## Problem description:
Your answer must be every line of the data that holds the string "pixels".

## Given records:
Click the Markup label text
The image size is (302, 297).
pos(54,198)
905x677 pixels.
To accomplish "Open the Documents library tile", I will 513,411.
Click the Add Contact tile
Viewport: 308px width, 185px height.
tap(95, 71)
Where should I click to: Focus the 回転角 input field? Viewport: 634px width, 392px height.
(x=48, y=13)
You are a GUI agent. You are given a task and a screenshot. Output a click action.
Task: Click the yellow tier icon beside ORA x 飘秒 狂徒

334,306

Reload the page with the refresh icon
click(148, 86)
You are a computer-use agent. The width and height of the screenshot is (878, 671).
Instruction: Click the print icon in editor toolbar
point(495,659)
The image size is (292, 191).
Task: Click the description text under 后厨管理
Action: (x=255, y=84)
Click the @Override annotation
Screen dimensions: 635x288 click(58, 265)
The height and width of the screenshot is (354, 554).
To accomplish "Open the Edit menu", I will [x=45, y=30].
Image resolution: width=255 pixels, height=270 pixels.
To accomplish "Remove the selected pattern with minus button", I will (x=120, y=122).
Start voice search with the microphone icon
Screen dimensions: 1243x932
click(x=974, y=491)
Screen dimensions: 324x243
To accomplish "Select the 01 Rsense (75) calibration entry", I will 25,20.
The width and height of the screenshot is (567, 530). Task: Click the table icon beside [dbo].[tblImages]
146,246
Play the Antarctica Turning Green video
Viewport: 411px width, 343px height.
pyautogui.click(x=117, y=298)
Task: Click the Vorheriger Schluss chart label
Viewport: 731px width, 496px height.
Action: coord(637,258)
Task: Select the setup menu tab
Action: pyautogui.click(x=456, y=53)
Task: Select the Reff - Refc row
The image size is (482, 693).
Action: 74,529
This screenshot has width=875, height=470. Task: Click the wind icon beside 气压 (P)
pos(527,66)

## Response area:
905x677 pixels.
Image resolution: width=255 pixels, height=270 pixels.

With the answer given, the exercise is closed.